This is a cease and desist request to companies peddling all versions of get-rich-quick snake oil to our teens.

Stop it. Really.

Stop telling our 8-13 year olds they can learn all about Bitcoin and how to invest in it, in half an hour no less. (Yes, that’s the age group the company advertisement was targeting, in exactly the aforementioned time period.)

Stop trying to teach our 12–15 yrs olds to trade stocks on online platforms. (Another ad.) Most of these kids don’t know the basics of personal finance and have no clear understanding of savings, budgeting or emergency funds. (And incase you’re wondering, no, covering these concepts wasn’t part of the program.)

Stop making our teenagers believe they are ‘investing’, when they are in fact speculating.
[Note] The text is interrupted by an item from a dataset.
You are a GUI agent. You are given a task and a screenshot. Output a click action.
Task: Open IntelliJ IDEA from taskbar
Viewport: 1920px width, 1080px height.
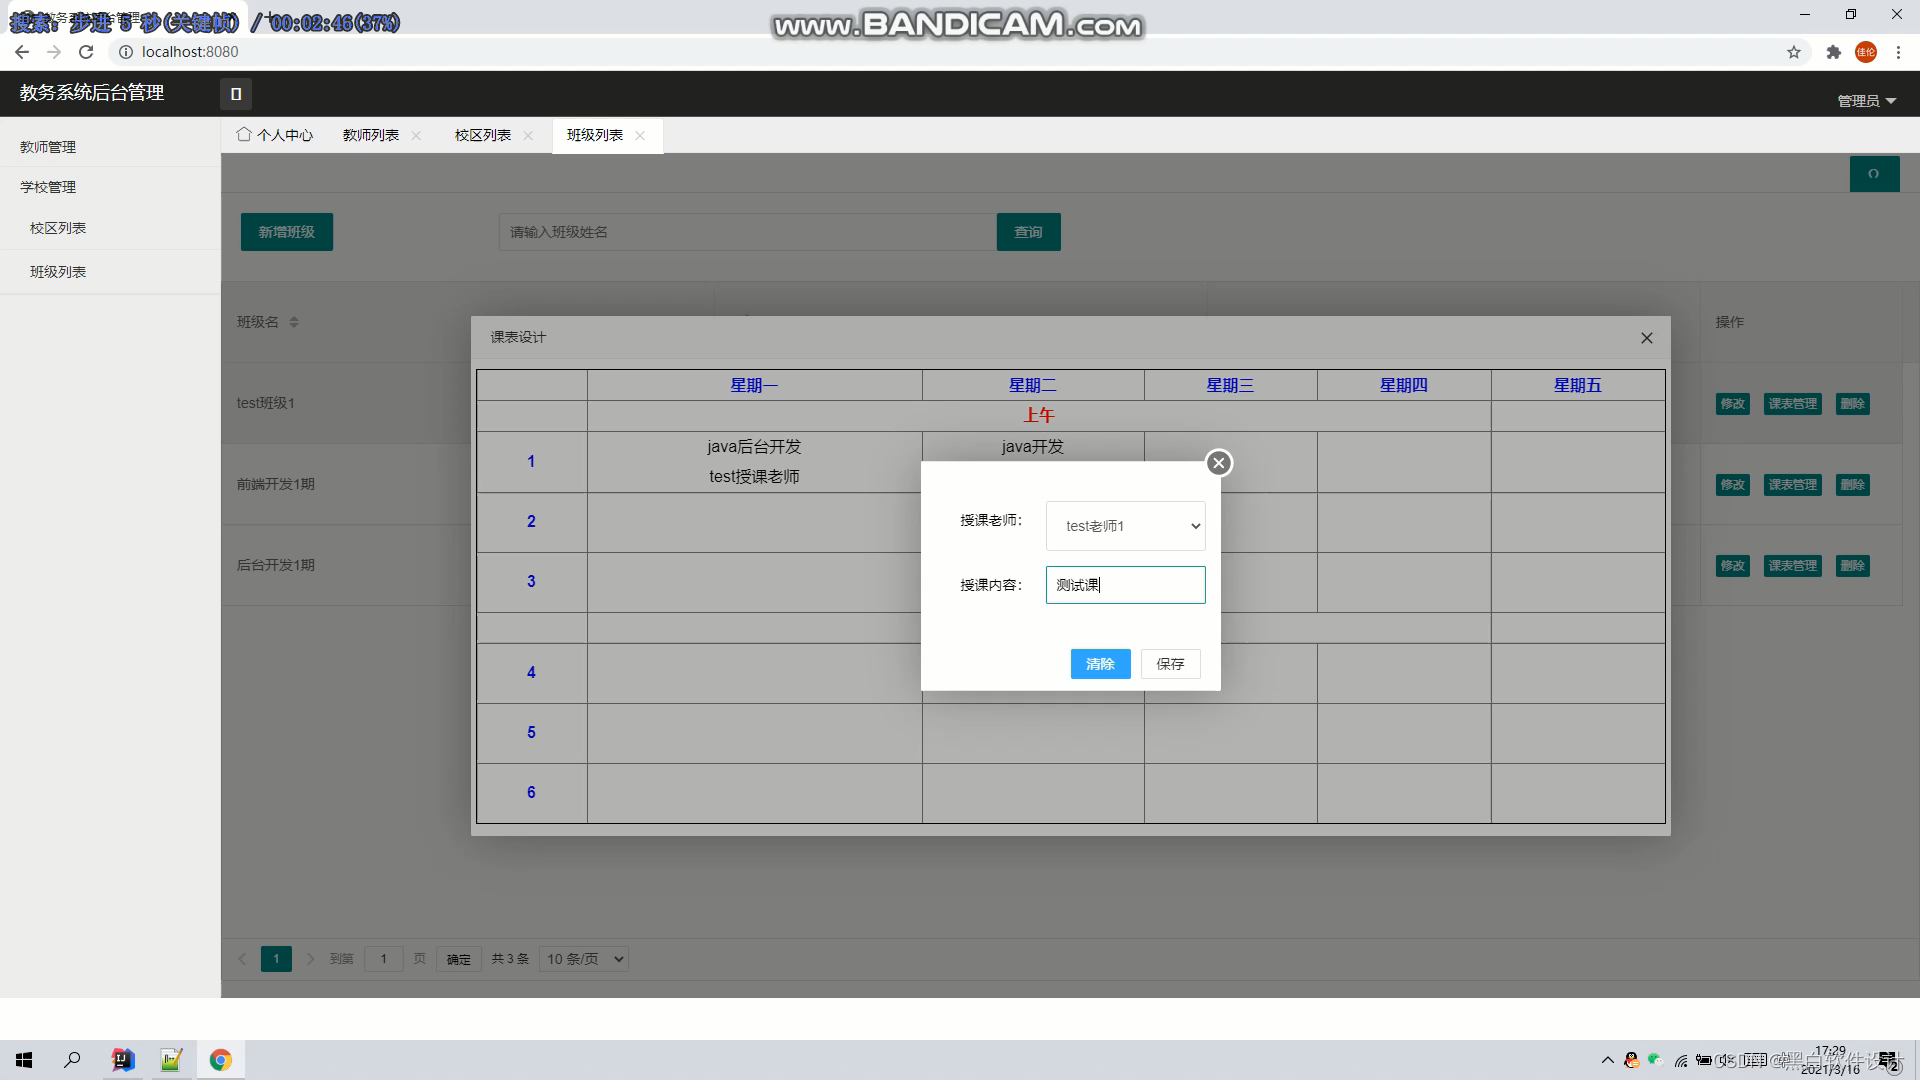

As Charlie Fritzgerald, a financial literacy advocate says, “Speculating doesn’t make one an investor any more than betting on a football game makes one a football player.”

There are two times in a man’s life when he should not speculate: when he can’t afford it, and when he can. — Mark Twain

Stop telling our teenagers that they can get rich quick and with very little training, by learning to pick stocks and time the market. Most teenagers don’t have even a rudimentary grasp of debt and interest owed, let alone risk assessment and diversification. And again, these key ideas aren’t on the get-rich-quick curriculum.

Stop touting your gamification strategies. We know that this is just a way to lure kids into consistent participation on the platform, and get them hooked.

Stop talking about ‘democratizing investing’, we know this a just a gimmick to beguile younger and inexperienced customers.

And these young ‘customers’ have no idea what margin calls, options or leverage even mean.

They aren’t emotionally or intellectually mature enough to withstand the manipulative and predatory marketing tactics you use.

Their pre-frontal cortex isn’t developed enough to assess dangers and risk.

So stop. Please.

June 12th, 2021 marks one year since the tragic suicide of 20 year old Alex Kearns, a student at the University at Nebraska.

He killed himself because he mistakenly believed he lost $750,000 in an options trade.

Isn’t this heart-breaking enough for the industry to put some checks and balances in place? And no, offering education resources to users to read at will doesn’t cut it.

In the note Alex left before he threw himself in front of a train, he admits he had no clue to what he was doing.

Do you really need a more jarring wake up call?